## Requirement 1
According to the Substring with Concatenation of All Words notes, what is the space complexity?
## Requirement 2
Please list every company named in the Substring with Concatenation of All Words notes.
## Requirement 3
For each statement, say whether it agrees with the Substring with Concatenation of All Words notes. Back each yes or no with the deciding words from the notes, quoted exactly.
(a) The problem is rated Medium.
(b) The window steps by wordLength rather than by a single character.
(c) Each character block is visited at most three times.

## Source excerpt

start

030. Substring with Concatenation of All Words

Quick Identifier

• Topic: sliding-window
• Pattern: Sliding Window (Fixed multi‑unit window + hash map)
• Hint: All words share the same length. This enables a "chunked" sliding window stepping by wordLength instead of a single character.
• Difficulty: Hard
• Companies: Amazon, Google, Meta, Microsoft, Bloomberg
• LeetCode: 30

Quick Sights

• Time Complexity: O(n) total across all offset passes. Each character block is visited at most twice.
• Space Complexity: O(m) where m is the number of words. We store two hash maps: the expected frequency map and the current window map.
• Core Mechanism: Run L independent window passes (L = wordLength). In each pass, slide the window block‑by‑block, maintaining a frequency count of seen words and contracting when a word exceeds its allowed count.

Concept Explanation

As a senior engineer, you recognize that the uniform word length constraint collapses a daunting string problem into a discrete block scanning problem.

end

## Data excerpt
start

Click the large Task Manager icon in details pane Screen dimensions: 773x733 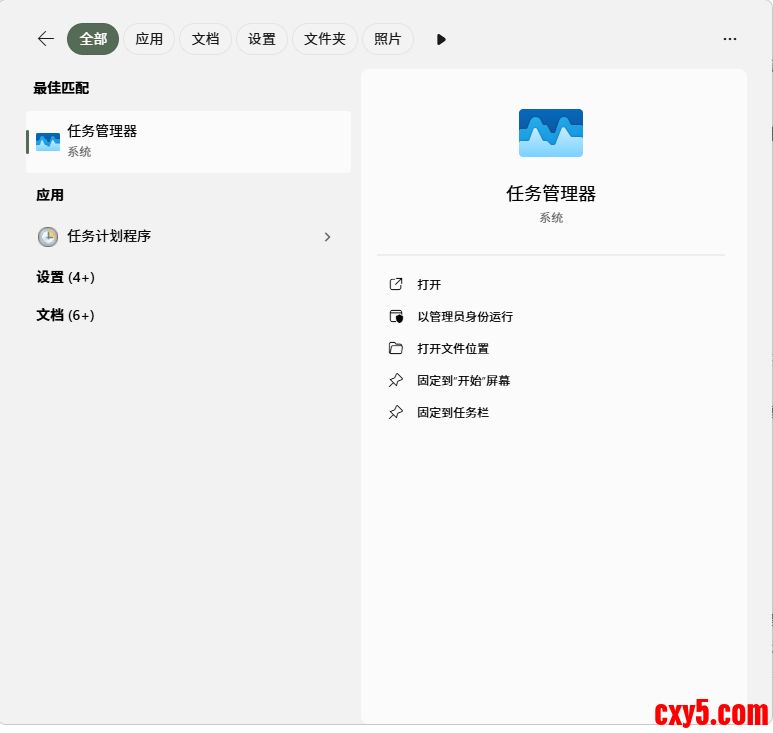(x=550, y=133)
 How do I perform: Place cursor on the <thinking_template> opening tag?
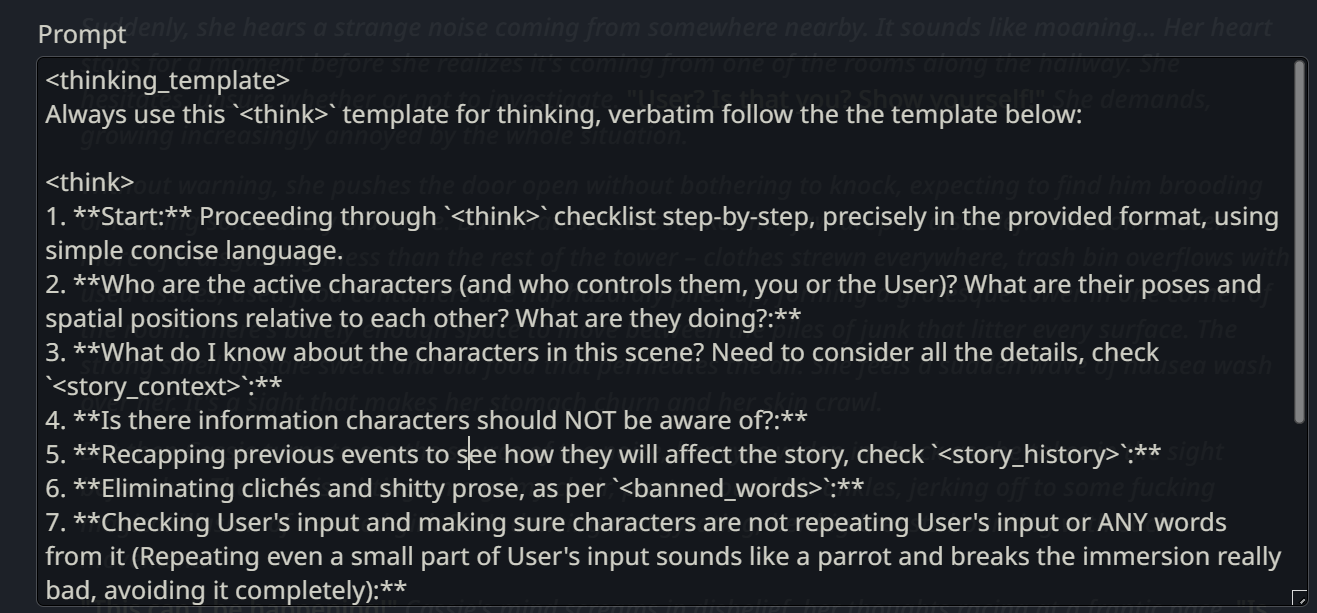click(x=167, y=80)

end

## Written reply 1
O(m), where m is the number of words.

## Written reply 2
Amazon, Google, Meta, Microsoft, Bloomberg

## Written reply 3
(a) No: "Difficulty: Hard"
(b) Yes: "stepping by wordLength instead of a single character"
(c) No: "Each character block is visited at most twice."